TV5 Monde a un pouvoir de représentation des 80 pays membres de la francophonie, ce qui permet à nouveau une distribution privilégiée. La chaîne entretient de très bonnes relations avec l’ONU et l’UNESCO.
Sa structure : 256 CDI + des postes intermittents pour un total de 500 collaborateurs environ. Avec des bureaux à Los Angeles, au Panama et à Hong Kong. Elle produit 10 JT par jour dont le journal Afrique très suivi.
Budget : 109 600 000 € (en très légère augmentation depuis deux ans).
Création des trophées francophones du cinéma à Dakar. En septembre 2014, lancement du programme « 200 millions de critiques » avec le soutien des chaînes partenaires qui font participer certains de leurs journalistes. Yves Bigot annonce que le centre de gravité de la francophonie en 2050 sera logiquement déplacé vers l’Afrique.
TV5 Monde : un aggrégateur de contenus
En tant que producteur, comment s’insérer dans son organisation ?
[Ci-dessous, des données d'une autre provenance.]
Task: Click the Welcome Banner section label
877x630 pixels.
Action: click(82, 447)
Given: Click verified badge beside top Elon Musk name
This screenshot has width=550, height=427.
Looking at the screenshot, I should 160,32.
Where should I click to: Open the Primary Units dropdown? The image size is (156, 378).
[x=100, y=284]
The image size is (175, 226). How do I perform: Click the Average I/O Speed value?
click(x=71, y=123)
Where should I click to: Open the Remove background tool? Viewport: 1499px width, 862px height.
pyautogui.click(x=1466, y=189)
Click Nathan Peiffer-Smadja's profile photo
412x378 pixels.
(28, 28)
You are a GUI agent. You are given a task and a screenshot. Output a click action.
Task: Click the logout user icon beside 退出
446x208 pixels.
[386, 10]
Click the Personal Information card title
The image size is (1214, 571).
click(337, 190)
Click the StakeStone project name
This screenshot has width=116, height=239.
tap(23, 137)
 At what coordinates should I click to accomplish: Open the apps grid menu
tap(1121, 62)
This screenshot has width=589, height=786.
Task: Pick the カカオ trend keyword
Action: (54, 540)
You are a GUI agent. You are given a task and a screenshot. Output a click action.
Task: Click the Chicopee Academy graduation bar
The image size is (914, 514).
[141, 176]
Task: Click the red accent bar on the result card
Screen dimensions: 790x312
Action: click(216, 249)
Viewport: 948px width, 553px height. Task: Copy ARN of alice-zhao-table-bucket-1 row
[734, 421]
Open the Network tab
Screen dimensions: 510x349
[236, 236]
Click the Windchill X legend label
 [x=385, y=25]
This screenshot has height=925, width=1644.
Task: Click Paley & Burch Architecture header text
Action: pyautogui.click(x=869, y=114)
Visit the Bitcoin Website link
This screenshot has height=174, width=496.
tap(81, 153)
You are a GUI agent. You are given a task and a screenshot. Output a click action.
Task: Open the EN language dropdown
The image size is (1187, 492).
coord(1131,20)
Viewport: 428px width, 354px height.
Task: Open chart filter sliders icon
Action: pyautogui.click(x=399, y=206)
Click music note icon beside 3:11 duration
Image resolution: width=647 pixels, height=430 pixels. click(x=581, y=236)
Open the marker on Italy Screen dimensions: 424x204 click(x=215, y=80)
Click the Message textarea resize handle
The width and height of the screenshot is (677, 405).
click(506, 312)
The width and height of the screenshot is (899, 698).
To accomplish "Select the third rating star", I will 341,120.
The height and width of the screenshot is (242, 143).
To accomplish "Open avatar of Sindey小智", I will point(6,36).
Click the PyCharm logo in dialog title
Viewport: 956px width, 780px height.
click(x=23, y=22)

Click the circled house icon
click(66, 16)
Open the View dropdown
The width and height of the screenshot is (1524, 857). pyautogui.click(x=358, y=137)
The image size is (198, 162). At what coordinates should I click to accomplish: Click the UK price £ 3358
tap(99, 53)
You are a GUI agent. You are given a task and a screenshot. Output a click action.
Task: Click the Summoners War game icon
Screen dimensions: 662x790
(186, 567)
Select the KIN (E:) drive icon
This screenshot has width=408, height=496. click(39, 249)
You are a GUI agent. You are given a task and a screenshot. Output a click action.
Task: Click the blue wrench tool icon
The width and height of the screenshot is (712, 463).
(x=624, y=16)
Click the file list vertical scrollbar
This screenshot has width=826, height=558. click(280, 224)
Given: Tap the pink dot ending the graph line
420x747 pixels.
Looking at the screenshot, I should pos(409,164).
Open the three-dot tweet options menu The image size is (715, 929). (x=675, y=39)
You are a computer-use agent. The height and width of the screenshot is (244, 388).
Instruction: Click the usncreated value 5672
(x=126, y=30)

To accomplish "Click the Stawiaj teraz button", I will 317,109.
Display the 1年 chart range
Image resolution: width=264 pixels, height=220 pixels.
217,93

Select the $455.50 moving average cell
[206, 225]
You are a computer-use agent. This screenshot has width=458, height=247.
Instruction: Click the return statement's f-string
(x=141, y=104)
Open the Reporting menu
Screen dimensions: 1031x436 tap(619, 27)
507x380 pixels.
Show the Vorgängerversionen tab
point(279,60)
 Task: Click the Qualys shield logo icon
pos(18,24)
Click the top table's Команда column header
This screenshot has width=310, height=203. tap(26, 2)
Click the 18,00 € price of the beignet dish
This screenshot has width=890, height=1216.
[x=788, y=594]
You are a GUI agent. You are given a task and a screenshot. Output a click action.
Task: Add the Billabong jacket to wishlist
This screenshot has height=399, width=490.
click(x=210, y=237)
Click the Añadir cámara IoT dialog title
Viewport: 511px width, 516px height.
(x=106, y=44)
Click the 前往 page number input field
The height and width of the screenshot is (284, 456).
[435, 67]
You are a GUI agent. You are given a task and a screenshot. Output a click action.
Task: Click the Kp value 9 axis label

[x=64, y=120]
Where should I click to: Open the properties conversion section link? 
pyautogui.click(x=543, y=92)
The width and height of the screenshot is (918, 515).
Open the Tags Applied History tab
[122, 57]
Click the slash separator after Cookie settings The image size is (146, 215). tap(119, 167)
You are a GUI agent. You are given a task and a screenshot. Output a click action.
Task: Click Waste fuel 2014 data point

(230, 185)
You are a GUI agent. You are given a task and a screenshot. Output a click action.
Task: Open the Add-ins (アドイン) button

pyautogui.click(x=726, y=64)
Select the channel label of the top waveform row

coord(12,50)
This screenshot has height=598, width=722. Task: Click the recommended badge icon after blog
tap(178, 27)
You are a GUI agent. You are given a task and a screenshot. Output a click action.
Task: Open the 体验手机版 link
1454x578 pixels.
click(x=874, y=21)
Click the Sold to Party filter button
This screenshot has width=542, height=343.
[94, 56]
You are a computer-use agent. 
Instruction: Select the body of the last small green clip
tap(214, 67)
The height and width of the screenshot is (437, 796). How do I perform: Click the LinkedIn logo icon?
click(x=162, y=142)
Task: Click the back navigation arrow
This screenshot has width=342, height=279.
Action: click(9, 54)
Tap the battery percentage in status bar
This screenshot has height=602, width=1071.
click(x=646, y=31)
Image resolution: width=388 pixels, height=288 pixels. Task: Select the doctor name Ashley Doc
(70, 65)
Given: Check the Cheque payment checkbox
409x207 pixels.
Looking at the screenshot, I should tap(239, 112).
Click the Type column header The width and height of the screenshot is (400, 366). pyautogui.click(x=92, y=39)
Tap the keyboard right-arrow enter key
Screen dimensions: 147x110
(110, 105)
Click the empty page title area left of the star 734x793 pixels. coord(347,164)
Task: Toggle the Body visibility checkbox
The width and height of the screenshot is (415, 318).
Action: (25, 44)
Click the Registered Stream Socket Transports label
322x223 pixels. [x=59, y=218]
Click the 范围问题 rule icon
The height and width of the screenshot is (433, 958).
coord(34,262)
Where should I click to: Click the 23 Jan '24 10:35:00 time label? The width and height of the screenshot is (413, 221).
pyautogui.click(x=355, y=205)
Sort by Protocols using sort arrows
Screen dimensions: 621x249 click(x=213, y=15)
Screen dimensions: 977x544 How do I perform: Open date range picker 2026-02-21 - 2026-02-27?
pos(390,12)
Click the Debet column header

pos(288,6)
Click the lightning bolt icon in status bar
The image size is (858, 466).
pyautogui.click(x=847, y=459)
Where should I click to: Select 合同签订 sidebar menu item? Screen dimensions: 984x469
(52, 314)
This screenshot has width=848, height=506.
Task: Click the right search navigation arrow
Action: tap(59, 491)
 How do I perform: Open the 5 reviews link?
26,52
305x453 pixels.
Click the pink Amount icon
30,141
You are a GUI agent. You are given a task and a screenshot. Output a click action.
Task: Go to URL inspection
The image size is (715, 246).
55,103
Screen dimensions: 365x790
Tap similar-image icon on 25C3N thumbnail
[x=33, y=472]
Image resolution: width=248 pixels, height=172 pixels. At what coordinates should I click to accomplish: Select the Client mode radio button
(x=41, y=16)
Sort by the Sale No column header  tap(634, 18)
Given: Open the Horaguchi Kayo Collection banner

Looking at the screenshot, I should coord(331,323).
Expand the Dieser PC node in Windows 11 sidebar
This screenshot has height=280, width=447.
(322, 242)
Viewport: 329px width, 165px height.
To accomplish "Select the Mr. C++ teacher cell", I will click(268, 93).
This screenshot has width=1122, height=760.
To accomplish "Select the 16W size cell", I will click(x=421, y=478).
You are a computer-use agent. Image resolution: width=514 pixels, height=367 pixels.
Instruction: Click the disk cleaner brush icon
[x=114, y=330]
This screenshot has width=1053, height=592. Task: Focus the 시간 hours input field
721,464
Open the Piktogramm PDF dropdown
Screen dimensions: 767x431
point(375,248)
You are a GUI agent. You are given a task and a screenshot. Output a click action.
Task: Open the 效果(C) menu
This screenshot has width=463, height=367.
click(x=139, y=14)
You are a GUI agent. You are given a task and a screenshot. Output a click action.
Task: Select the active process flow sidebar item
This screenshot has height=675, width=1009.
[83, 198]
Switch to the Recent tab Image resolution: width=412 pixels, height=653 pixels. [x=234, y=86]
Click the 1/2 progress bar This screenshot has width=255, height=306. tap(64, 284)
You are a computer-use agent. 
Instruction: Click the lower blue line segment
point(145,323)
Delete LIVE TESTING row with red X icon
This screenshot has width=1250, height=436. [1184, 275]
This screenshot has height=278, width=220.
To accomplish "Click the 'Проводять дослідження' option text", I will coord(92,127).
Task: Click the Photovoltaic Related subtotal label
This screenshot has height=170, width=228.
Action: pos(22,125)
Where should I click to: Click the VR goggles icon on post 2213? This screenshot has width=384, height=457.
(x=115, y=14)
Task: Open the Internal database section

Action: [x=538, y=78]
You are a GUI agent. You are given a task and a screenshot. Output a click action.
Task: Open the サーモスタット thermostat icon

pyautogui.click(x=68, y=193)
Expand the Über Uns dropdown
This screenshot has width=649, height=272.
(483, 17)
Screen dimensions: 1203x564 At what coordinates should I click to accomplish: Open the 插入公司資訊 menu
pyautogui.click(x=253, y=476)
Yves Bigot explique que cela dépend du type de contenus produits. TV5 Monde a une relation très simple avec les producteurs de stock : logiques de pré-achat et via des stratégies de coproduction (quasiment réservé au cinéma africain). Concernant le flux, le marché est plus restreint car la chaîne produit en interne 95% de l’information diffusée. A ce jour, 4 émissions sont produites par des partenaires extérieurs : 200 millions de critiques (avec une aide des chaînes partenaires via une reprise de certains de leurs reportages) ; Epicerie fine ; Tendance XXI sur la mode et # version française. Les deux derniers programmes ont été conçus pour la chaîne art de vivre, pour laquelle il y avait un vrai besoin de contenus adaptés et nouveaux.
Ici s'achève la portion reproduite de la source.